L'AEW 2026 placera le réseau de transport d'électricité au cœur du développement des centres de données en Afrique

L'expansion rapide de l'IA et du cloud computing entraîne d'importants investissements dans les infrastructures numériques africaines, faisant des campus hyperscale à haute capacité une classe d'actifs essentielle. L'Afrique du Sud reste la plus grande plaque tournante numérique du continent, ancrant un écosystème de centres de données mature qui se développe activement pour répondre à la demande des entreprises régionales. Cette croissance institutionnelle souligne la nécessité d'un développement synchronisé entre les infrastructures numériques et les réseaux énergétiques nationaux.

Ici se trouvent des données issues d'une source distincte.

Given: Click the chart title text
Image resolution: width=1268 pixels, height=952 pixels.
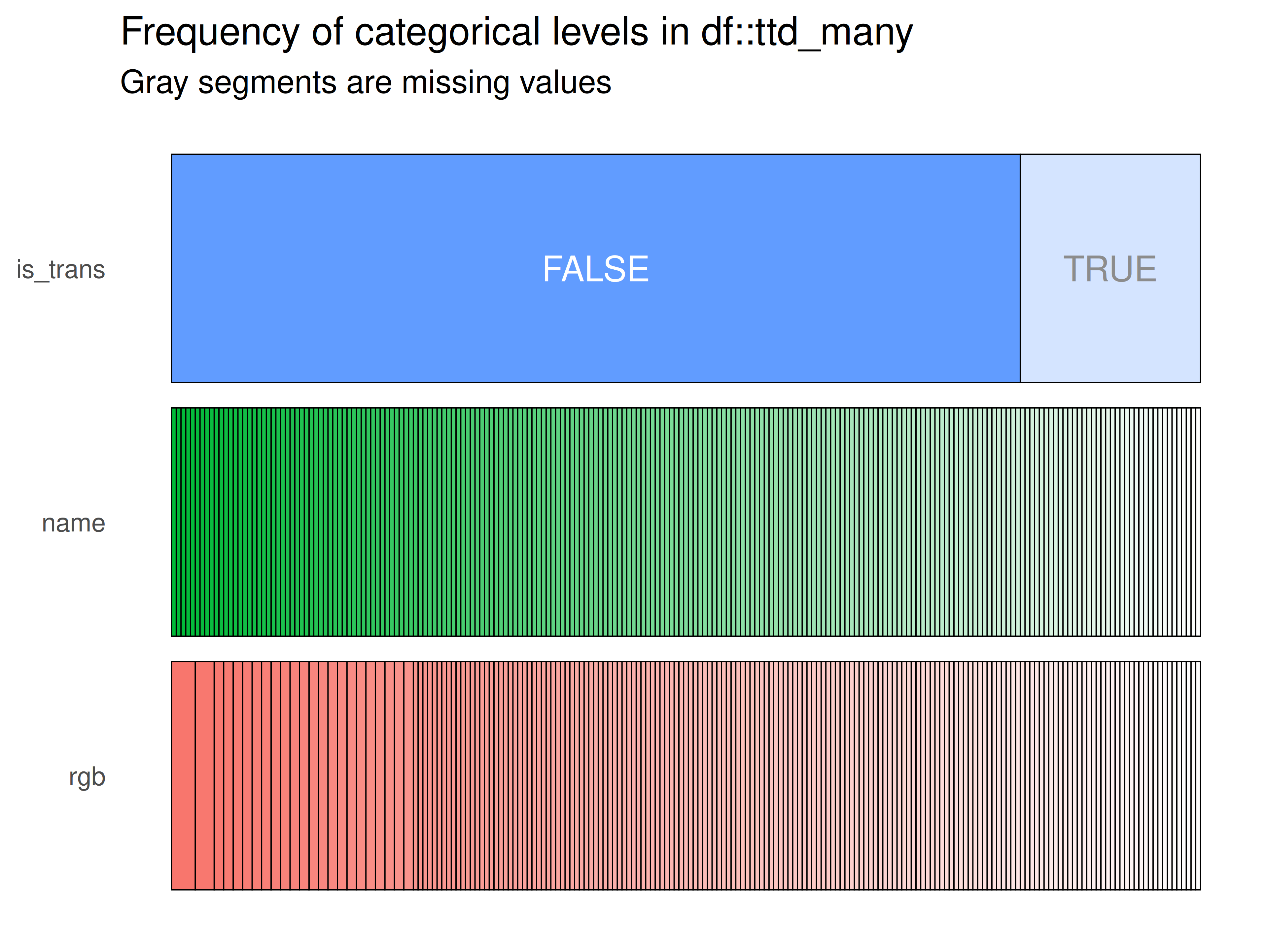Looking at the screenshot, I should [x=516, y=32].
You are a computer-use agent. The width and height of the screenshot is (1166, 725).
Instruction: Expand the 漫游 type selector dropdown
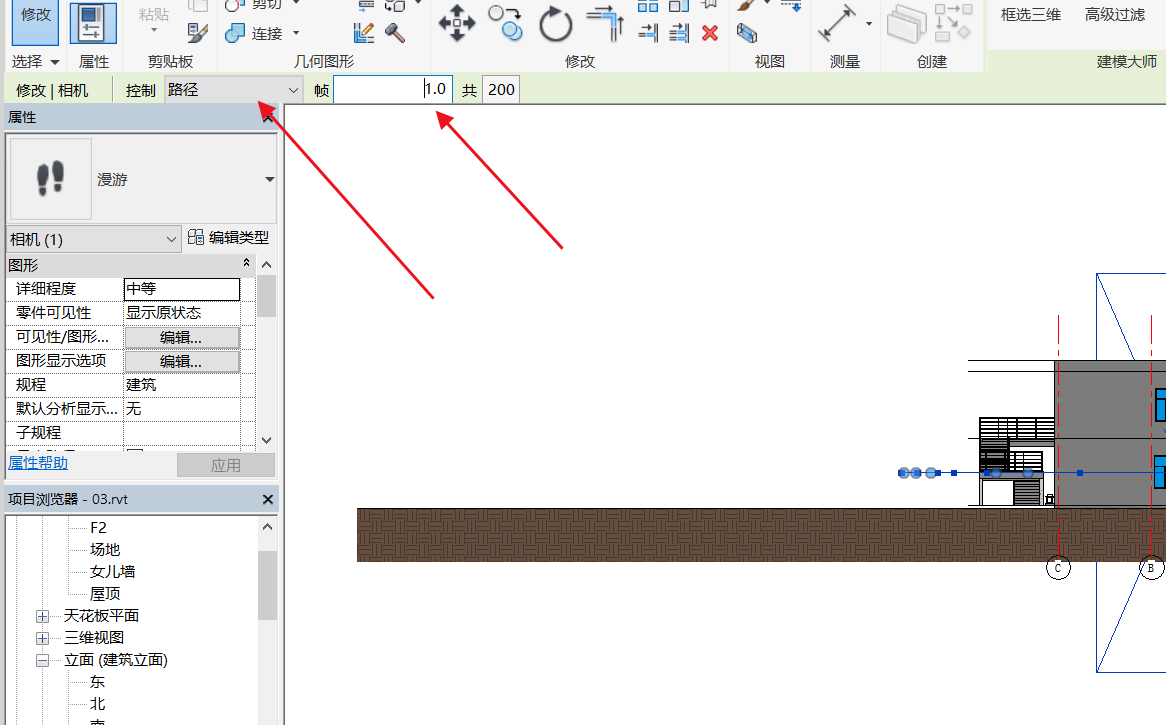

Cet impératif structurel occupera le devant de la scène lors de la session dédiée à l'IA et aux centres de données de l'African Energy Week (AEW) 2026 : « Renegade Intel », qui évaluera comment l'expansion numérique massive dépend directement de la transformation du système électrique.

Historiquement, les développeurs du marché se sont concentrés sur les actifs de production privés pour garantir la continuité opérationnelle et gérer les contraintes d’approvisionnement en électricité. Cependant, l’analyse de marché de S&P Global Energy confirme que l’augmentation de la capacité de production ne représente que la phase initiale du développement des infrastructures. Maximiser ces investissements dans la production et assurer la viabilité à long terme des projets dépend également d’un déploiement ciblé dans les infrastructures de transport, un domaine prioritaire pour le secteur énergétique du pays.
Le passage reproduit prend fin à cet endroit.